»»

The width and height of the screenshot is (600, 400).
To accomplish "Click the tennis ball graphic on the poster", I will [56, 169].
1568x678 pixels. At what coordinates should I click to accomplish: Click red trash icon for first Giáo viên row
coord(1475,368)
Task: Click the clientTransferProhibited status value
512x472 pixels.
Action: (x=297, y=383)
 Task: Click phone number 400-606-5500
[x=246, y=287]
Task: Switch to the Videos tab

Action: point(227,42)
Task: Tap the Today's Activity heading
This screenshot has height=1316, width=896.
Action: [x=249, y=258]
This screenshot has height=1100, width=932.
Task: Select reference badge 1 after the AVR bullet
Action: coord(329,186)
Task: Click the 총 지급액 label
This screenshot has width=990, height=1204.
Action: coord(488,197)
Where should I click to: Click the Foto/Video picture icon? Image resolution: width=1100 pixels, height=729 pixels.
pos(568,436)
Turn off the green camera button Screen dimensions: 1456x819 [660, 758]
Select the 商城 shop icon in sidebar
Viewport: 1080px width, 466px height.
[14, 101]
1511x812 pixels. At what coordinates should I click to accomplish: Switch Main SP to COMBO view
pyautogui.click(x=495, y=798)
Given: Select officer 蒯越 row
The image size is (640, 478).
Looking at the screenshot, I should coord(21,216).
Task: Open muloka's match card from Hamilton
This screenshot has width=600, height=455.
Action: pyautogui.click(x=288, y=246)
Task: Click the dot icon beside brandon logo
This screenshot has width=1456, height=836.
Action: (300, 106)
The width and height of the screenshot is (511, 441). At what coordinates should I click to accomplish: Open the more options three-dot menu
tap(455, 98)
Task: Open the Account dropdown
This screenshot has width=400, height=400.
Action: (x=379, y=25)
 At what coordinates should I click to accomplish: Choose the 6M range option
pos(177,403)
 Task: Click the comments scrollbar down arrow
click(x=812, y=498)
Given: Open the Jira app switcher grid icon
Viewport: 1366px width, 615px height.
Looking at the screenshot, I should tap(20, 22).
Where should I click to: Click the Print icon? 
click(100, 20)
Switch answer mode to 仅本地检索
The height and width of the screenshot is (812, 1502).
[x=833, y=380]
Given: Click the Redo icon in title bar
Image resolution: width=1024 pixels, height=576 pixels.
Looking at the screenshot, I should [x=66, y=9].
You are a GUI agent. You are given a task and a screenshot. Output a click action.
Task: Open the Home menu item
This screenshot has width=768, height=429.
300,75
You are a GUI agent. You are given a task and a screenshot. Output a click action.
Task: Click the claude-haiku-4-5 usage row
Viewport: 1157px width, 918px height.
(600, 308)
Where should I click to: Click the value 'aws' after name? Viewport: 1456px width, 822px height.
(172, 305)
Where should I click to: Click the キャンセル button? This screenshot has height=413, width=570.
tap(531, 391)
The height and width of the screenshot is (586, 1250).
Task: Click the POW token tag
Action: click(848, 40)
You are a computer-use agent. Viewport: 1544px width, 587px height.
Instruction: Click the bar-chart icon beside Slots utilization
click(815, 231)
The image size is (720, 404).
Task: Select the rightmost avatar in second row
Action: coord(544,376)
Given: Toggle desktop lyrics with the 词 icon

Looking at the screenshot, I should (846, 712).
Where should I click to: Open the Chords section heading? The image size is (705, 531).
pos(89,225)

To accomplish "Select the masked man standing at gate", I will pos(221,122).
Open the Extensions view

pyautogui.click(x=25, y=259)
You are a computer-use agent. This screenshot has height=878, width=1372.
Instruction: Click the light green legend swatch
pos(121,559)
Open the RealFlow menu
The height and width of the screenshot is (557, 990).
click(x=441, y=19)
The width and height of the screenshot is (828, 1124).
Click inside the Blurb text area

««

Instructions to follow: Write the material out once more, exactly.

Task output:
The width and height of the screenshot is (600, 400).
To accomplish "Click the tennis ball graphic on the poster", I will [56, 169].
1568x678 pixels. At what coordinates should I click to accomplish: Click red trash icon for first Giáo viên row
coord(1475,368)
Task: Click the clientTransferProhibited status value
512x472 pixels.
Action: (x=297, y=383)
 Task: Click phone number 400-606-5500
[x=246, y=287]
Task: Switch to the Videos tab

Action: point(227,42)
Task: Tap the Today's Activity heading
This screenshot has height=1316, width=896.
Action: [x=249, y=258]
This screenshot has height=1100, width=932.
Task: Select reference badge 1 after the AVR bullet
Action: coord(329,186)
Task: Click the 총 지급액 label
This screenshot has width=990, height=1204.
Action: coord(488,197)
Where should I click to: Click the Foto/Video picture icon? Image resolution: width=1100 pixels, height=729 pixels.
pos(568,436)
Turn off the green camera button Screen dimensions: 1456x819 [660, 758]
Select the 商城 shop icon in sidebar
Viewport: 1080px width, 466px height.
[14, 101]
1511x812 pixels. At what coordinates should I click to accomplish: Switch Main SP to COMBO view
pyautogui.click(x=495, y=798)
Given: Select officer 蒯越 row
The image size is (640, 478).
Looking at the screenshot, I should coord(21,216).
Task: Open muloka's match card from Hamilton
This screenshot has width=600, height=455.
Action: pyautogui.click(x=288, y=246)
Task: Click the dot icon beside brandon logo
This screenshot has width=1456, height=836.
Action: (300, 106)
The width and height of the screenshot is (511, 441). At what coordinates should I click to accomplish: Open the more options three-dot menu
tap(455, 98)
Task: Open the Account dropdown
This screenshot has width=400, height=400.
Action: (x=379, y=25)
 At what coordinates should I click to accomplish: Choose the 6M range option
pos(177,403)
 Task: Click the comments scrollbar down arrow
click(x=812, y=498)
Given: Open the Jira app switcher grid icon
Viewport: 1366px width, 615px height.
Looking at the screenshot, I should tap(20, 22).
Where should I click to: Click the Print icon? 
click(100, 20)
Switch answer mode to 仅本地检索
The height and width of the screenshot is (812, 1502).
[x=833, y=380]
Given: Click the Redo icon in title bar
Image resolution: width=1024 pixels, height=576 pixels.
Looking at the screenshot, I should [x=66, y=9].
You are a GUI agent. You are given a task and a screenshot. Output a click action.
Task: Open the Home menu item
This screenshot has width=768, height=429.
300,75
You are a GUI agent. You are given a task and a screenshot. Output a click action.
Task: Click the claude-haiku-4-5 usage row
Viewport: 1157px width, 918px height.
(600, 308)
Where should I click to: Click the value 'aws' after name? Viewport: 1456px width, 822px height.
(172, 305)
Where should I click to: Click the キャンセル button? This screenshot has height=413, width=570.
tap(531, 391)
The height and width of the screenshot is (586, 1250).
Task: Click the POW token tag
Action: click(848, 40)
You are a computer-use agent. Viewport: 1544px width, 587px height.
Instruction: Click the bar-chart icon beside Slots utilization
click(815, 231)
The image size is (720, 404).
Task: Select the rightmost avatar in second row
Action: coord(544,376)
Given: Toggle desktop lyrics with the 词 icon

Looking at the screenshot, I should (846, 712).
Where should I click to: Open the Chords section heading? The image size is (705, 531).
pos(89,225)

To accomplish "Select the masked man standing at gate", I will pos(221,122).
Open the Extensions view

pyautogui.click(x=25, y=259)
You are a computer-use agent. This screenshot has height=878, width=1372.
Instruction: Click the light green legend swatch
pos(121,559)
Open the RealFlow menu
The height and width of the screenshot is (557, 990).
click(x=441, y=19)
The width and height of the screenshot is (828, 1124).
Click inside the Blurb text area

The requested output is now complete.